━━━ Exercise materials ━━━

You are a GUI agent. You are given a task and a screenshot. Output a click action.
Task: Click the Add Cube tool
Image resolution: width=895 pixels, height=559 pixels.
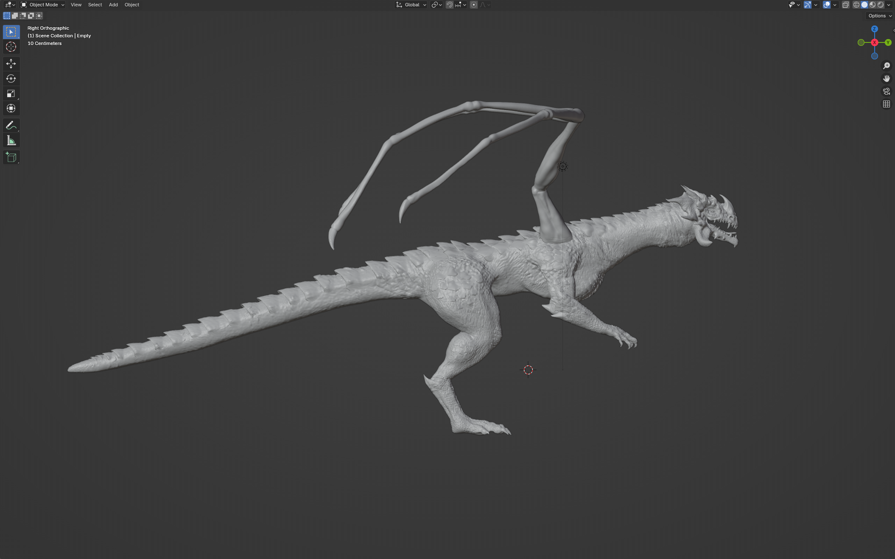pos(11,157)
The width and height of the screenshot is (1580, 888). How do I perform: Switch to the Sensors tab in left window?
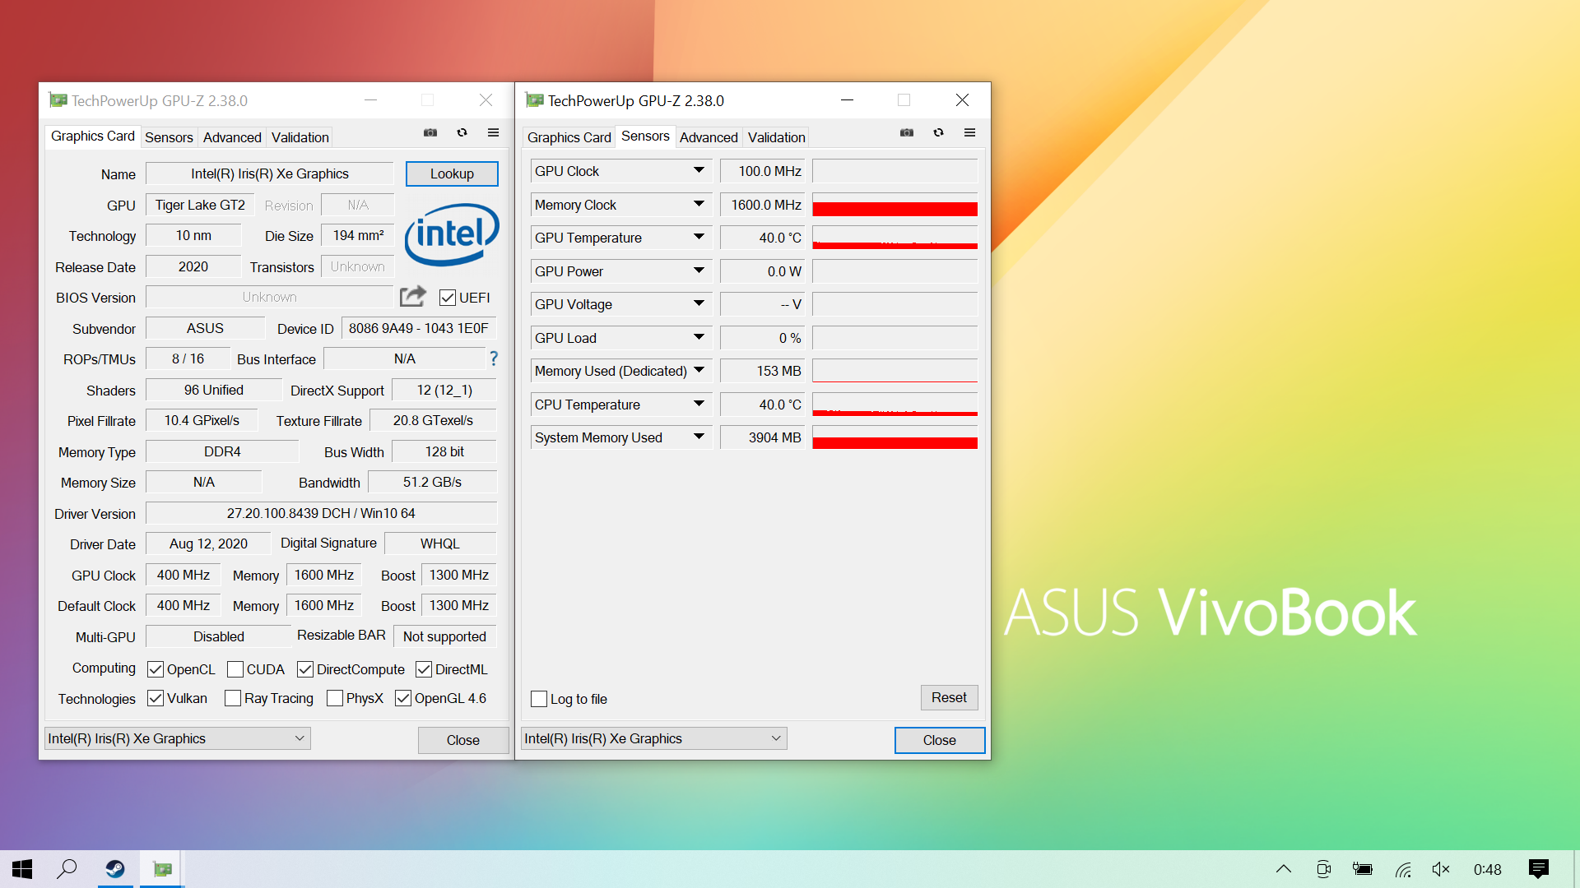(x=169, y=136)
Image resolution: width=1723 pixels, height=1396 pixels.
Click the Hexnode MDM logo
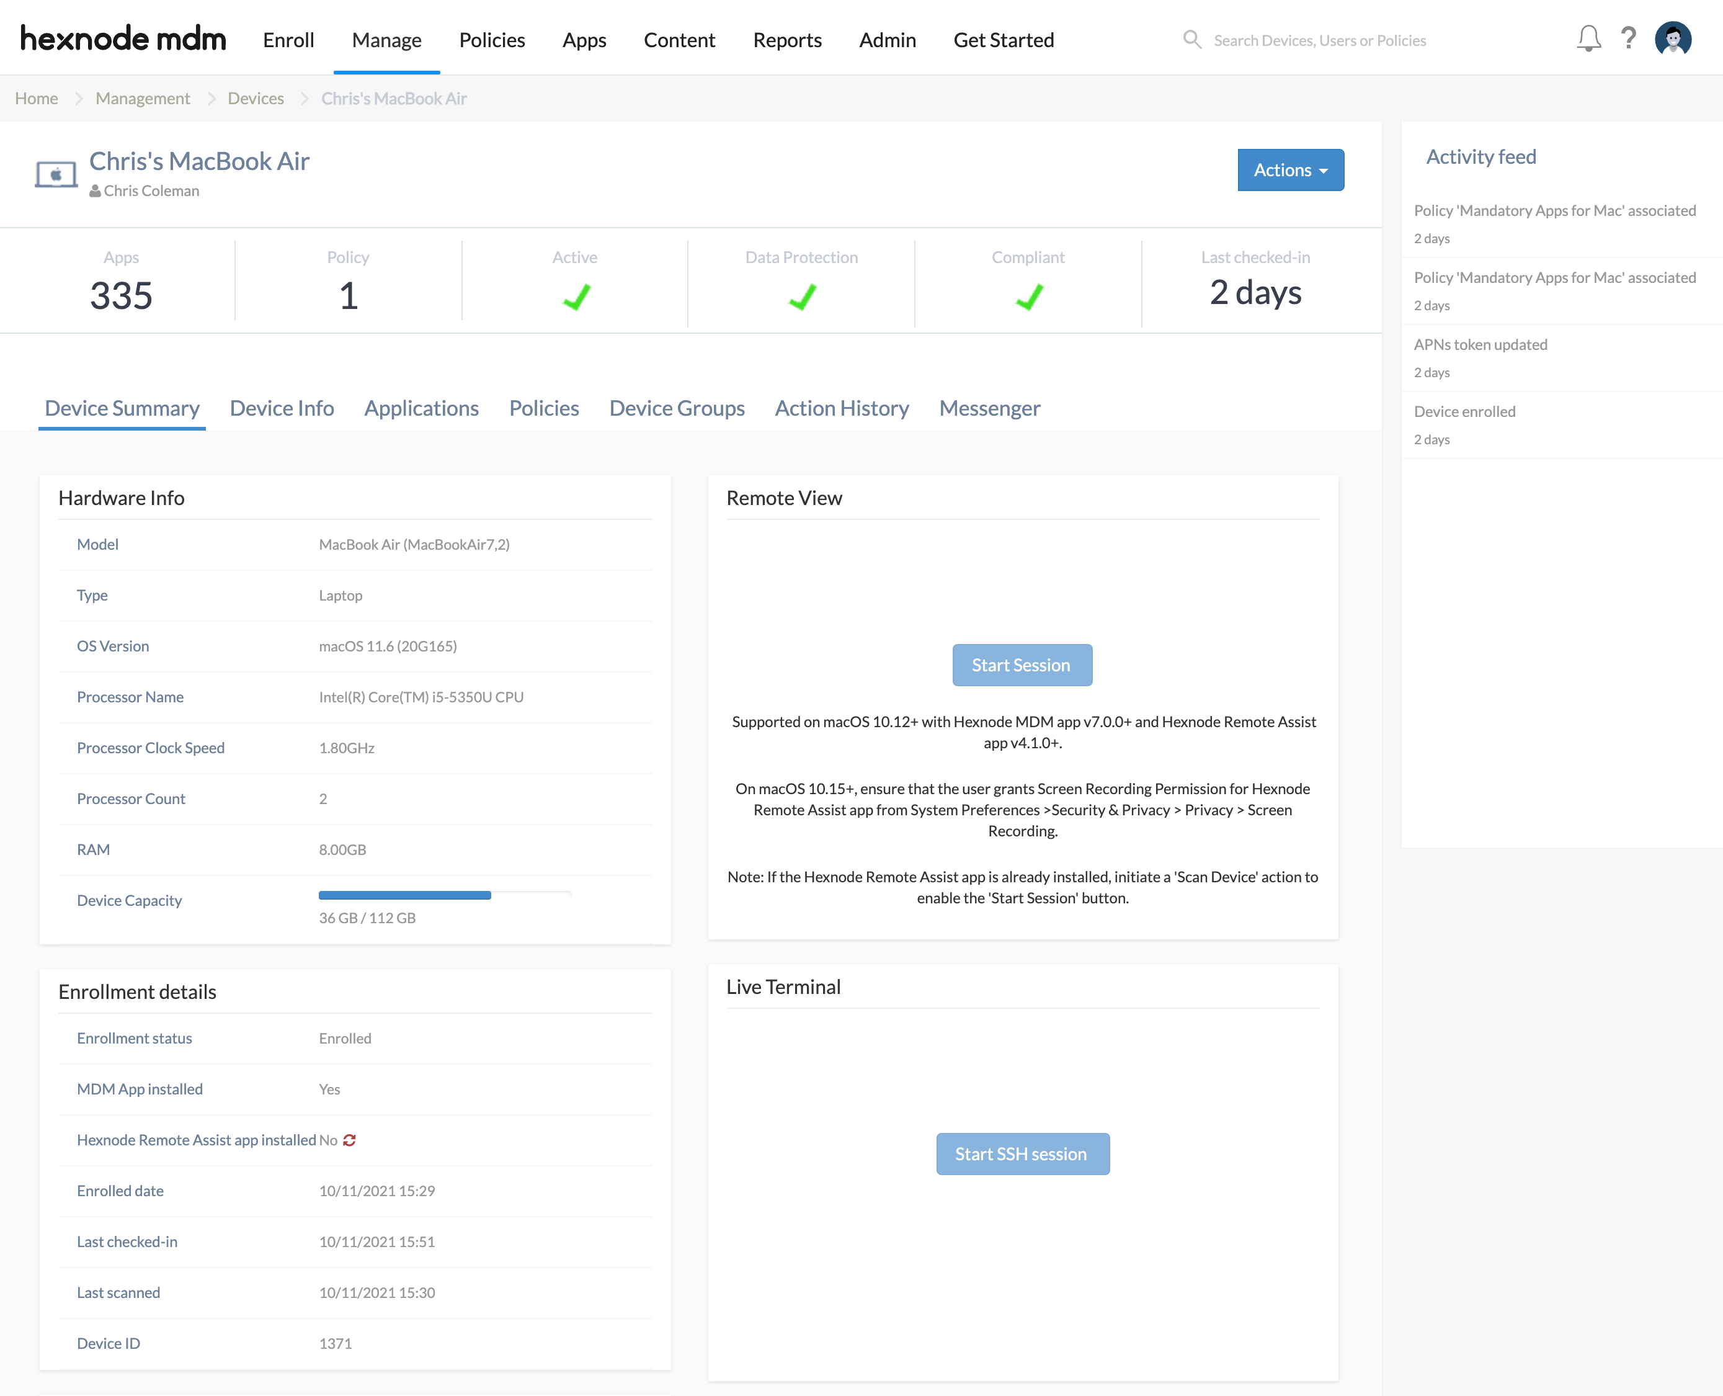[123, 39]
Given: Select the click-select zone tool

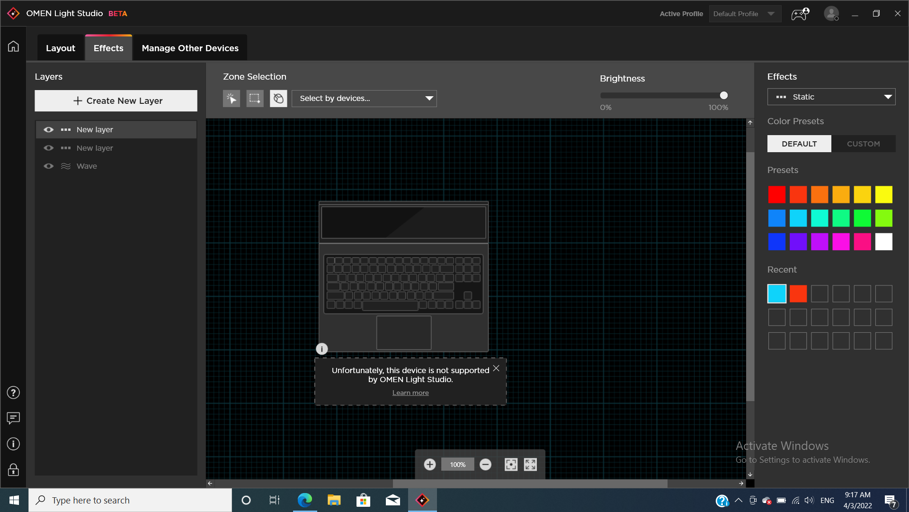Looking at the screenshot, I should (x=232, y=99).
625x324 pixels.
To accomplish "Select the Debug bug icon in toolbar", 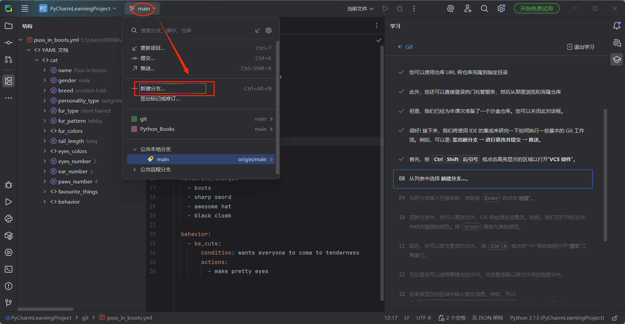I will click(400, 8).
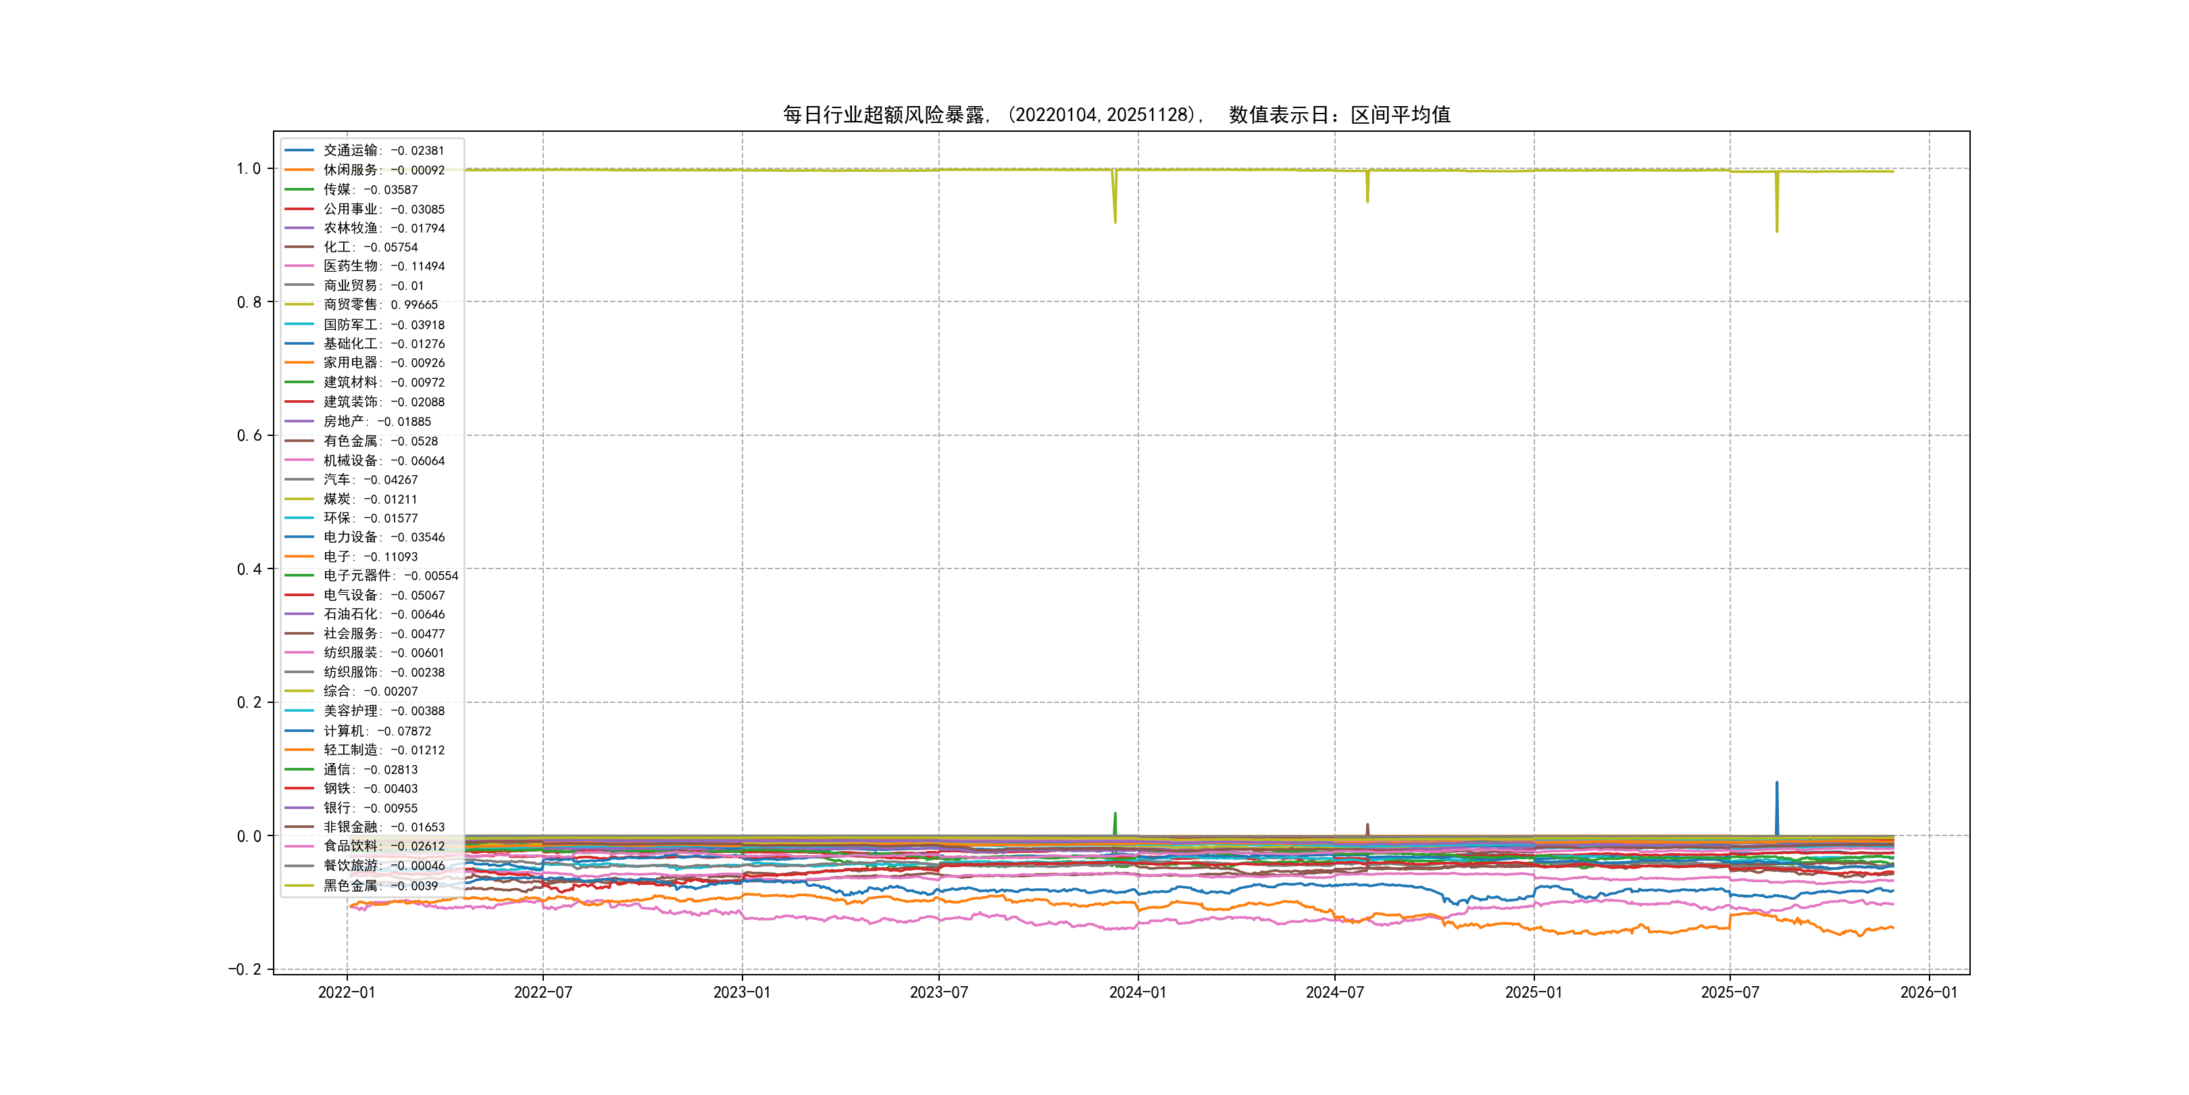Click the 休闲服务 legend color line
This screenshot has height=1095, width=2189.
pos(299,170)
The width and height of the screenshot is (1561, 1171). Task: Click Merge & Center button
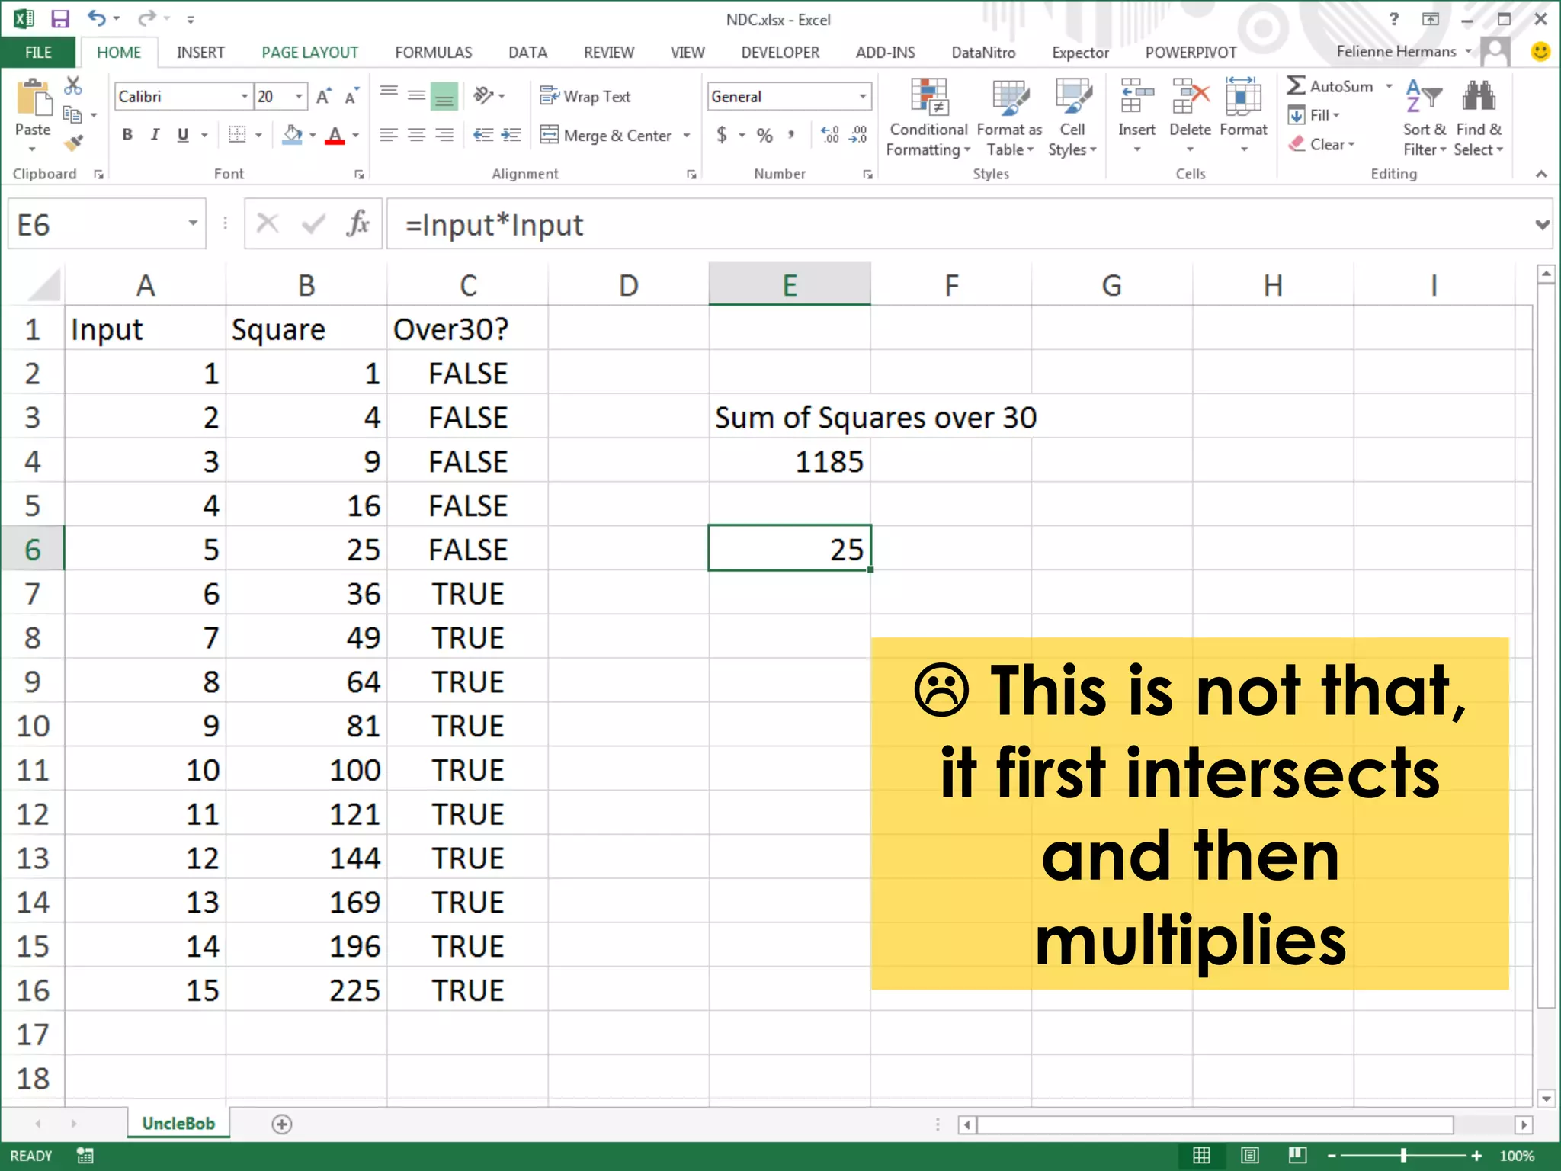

━━━

■ Goal of the exercise: Reproduce exactly the lines above that run from the one with "Task: Click the Add Cube tool" to the one with "Image resolution: width=1723", both included, leaving pictures out.

■ Result of the exercise:
Task: Click the Add Cube tool
Image resolution: width=895 pixels, height=559 pixels.
pos(11,157)
The width and height of the screenshot is (1580, 888). How do I perform: Switch to the Sensors tab in left window?
(x=169, y=136)
Image resolution: width=1723 pixels, height=1396 pixels.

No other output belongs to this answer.